Exercise prompt: Nothing but the lines from the one containing "Lori (661, 2185)" through the final line of the data should be repeated, and each must be exact.

Items from a dataset
........

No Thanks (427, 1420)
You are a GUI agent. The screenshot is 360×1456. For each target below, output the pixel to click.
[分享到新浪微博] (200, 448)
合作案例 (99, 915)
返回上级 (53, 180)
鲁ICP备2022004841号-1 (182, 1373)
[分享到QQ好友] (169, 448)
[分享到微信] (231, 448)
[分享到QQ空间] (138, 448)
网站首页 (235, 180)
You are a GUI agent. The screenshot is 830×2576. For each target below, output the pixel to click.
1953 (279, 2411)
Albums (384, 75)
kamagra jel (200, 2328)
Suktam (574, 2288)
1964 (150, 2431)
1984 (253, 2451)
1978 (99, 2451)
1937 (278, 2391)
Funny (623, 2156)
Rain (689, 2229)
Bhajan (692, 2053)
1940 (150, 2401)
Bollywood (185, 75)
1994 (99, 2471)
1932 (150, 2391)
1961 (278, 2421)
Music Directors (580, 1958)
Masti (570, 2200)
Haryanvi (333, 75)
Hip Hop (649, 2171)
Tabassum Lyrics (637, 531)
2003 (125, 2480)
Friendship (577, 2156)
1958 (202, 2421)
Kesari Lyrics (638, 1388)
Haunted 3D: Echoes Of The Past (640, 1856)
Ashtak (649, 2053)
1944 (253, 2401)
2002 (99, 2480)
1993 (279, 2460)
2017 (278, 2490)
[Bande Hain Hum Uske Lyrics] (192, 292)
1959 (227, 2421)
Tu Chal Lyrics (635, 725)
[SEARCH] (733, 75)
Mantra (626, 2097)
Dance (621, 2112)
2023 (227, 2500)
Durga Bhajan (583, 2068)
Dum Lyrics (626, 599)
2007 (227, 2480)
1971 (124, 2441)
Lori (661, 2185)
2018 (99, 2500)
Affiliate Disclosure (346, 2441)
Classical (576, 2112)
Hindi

........

Output of the task:
Lori (661, 2185)
2018 (99, 2500)
Affiliate Disclosure (346, 2441)
Classical (576, 2112)
Hindi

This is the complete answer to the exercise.